# Importing Libraries

In [45]:
import nltk
import random
import string
import bs4 as bs
import requests
import re
import warnings
warnings.filterwarnings('ignore')

from sklearn.feature_extraction.text import TfidfVectorizer
from sklearn.metrics.pairwise import cosine_similarity

nltk.download('punkt')
nltk.download('wordnet')

[nltk_data] Downloading package punkt to /root/nltk_data...
[nltk_data]   Package punkt is already up-to-date!
[nltk_data] Downloading package wordnet to /root/nltk_data...
[nltk_data]   Package wordnet is already up-to-date!


True

# Data Extraction

In [46]:
nltk.download('omw-1.4')

[nltk_data] Downloading package omw-1.4 to /root/nltk_data...
[nltk_data]   Package omw-1.4 is already up-to-date!


True

In [47]:
r = requests.get('https://en.wikipedia.org/wiki/Cuisine')
raw_html = r.text


# Data Preparation

In [48]:
corpus_html = bs.BeautifulSoup(raw_html)

corpus_paras = corpus_html.find_all('p')
corpus_text = ''

for para in corpus_paras:
  corpus_text += para.text

corpus_text = corpus_text.lower()

# Data Preprocessing

In [49]:
corpus_text = re.sub(r'\[[0-9]*\]', ' ', corpus_text)
corpus_text = re.sub(r'\s+', ' ', corpus_text)

In [50]:
corpus_sentences = nltk.sent_tokenize(corpus_text)
corpus_words = nltk.word_tokenize(corpus_text)

# Defining Greet Function

In [51]:
greeting_inputs = ['hey', 'hello', 'good morning', 'ssup?']
greeting_responses = ['hey', 'How are you', 'Hi', 'Whatsup']

def greet_response(greeting):
  for token in greeting.split():
    if token.lower() in greeting_inputs:
      return random.choice(greeting_responses)


# Lemmatizing

In [52]:
wn_lemmatizer = nltk.stem.WordNetLemmatizer()

def lemmatize_corpus(tokens):
  return [wn_lemmatizer.lemmatize(token) for token in tokens]

punct_removal_dict = dict((ord(punctuation), None) for punctuation in string.punctuation)

def get_processed_text(document):
  return lemmatize_corpus(nltk.word_tokenize(document.lower().translate(punct_removal_dict)))

# TF-IDF Vectorizer

In [53]:
def respond(user_input):
  bot_response = ''
  corpus_sentences.append(user_input)

  word_vectorizer = TfidfVectorizer(tokenizer = get_processed_text, stop_words = 'english')
  corpus_word_vectors = word_vectorizer.fit_transform(corpus_sentences)

  cos_sim_vectors = cosine_similarity(corpus_word_vectors[-1], corpus_word_vectors)
  similar_response_idx = cos_sim_vectors.argsort()[0][-2]

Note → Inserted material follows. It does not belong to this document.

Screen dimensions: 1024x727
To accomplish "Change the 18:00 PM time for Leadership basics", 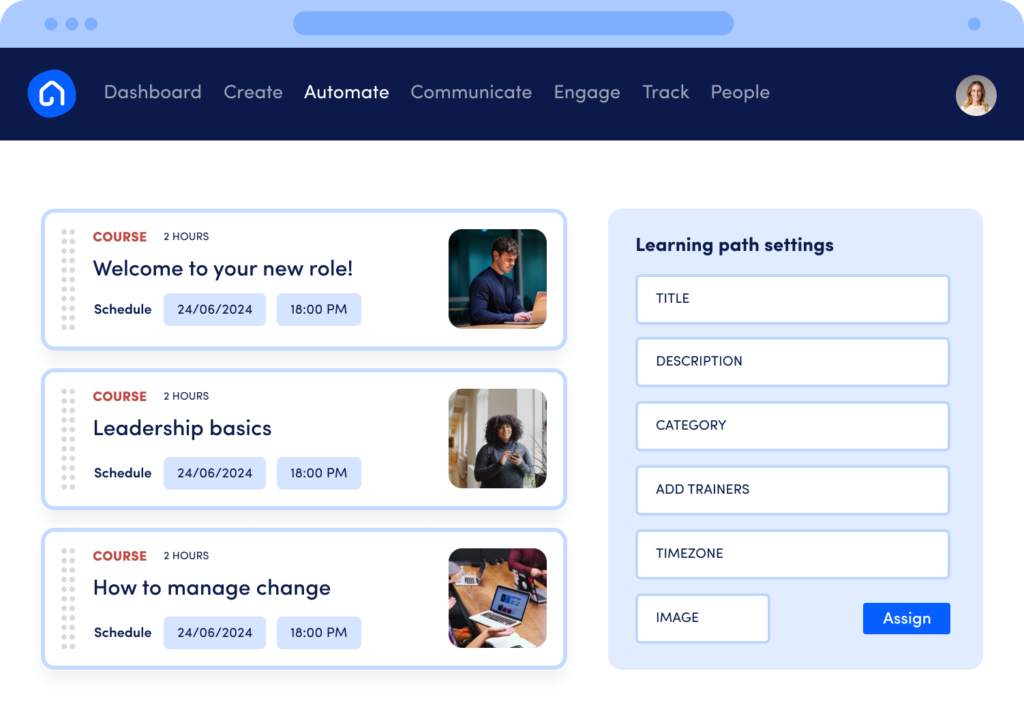I will pyautogui.click(x=318, y=473).
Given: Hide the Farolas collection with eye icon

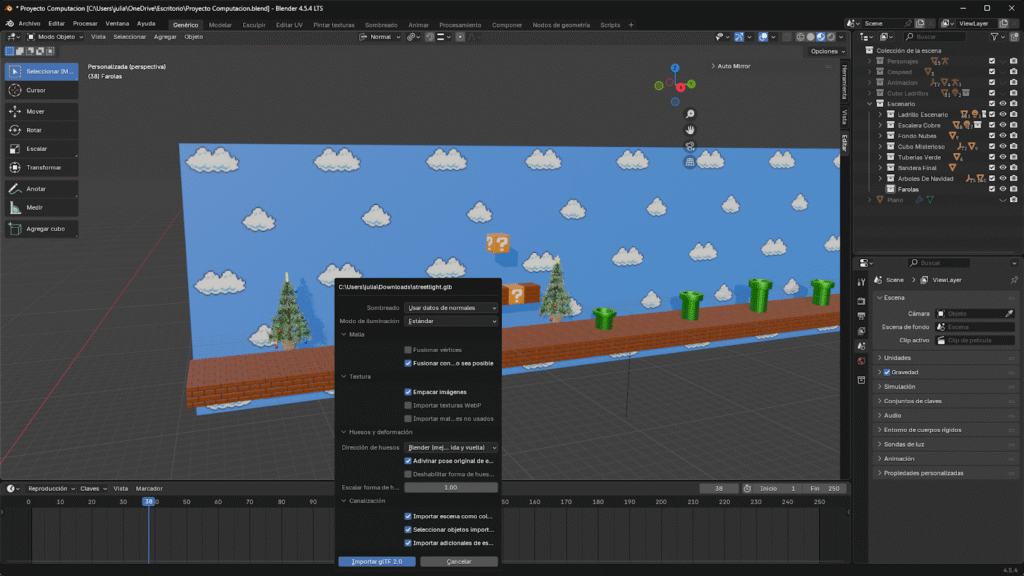Looking at the screenshot, I should (1002, 189).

  matched_vector = cos_sim_vectors.flatten()
  matched_vector.sort()
  vector_matched = matched_vector[-2]

  if vector_matched == 0:
    bot_response = bot_response + 'Sorry! I dont understand'
    return bot_response

  else:
    bot_response = bot_response + corpus_sentences[similar_response_idx]
    return bot_response

# Preparing ChatBox

In [None]:
chat = True
print('Hello! What do you want to learn about cuisines today?')

while(chat ==  True):
  user_query = input()
  #user_query = user_query.lower()
  if user_query != 'quit':
    if user_query == 'thanks' or user_query == 'thank you':
      chat = False
      print('You are welcome!')
    else:
      greet_response(user_query)
      if greet_response(user_query) != None:
        print('True!')
        print('CuisineBost: ' + greet_response(user_query))
      else:
        print('Found none input')
        print('CuisineBot: ', end='')
        print(respond(user_query))
        corpus_sentences.remove(user_query)
  else:
    chat = False
    print('CuisineBot: Good Bye')

Hello! What do you want to learn about cuisines today?
Hi
Found none input
CuisineBot: Sorry! I dont understand
Hi
Found none input
CuisineBot: Sorry! I dont understand
hey
True!
CuisineBost: hey
hey
True!
CuisineBost: Whatsup
food
Found none input
CuisineBot: market stalls selling food are found across southeast asia.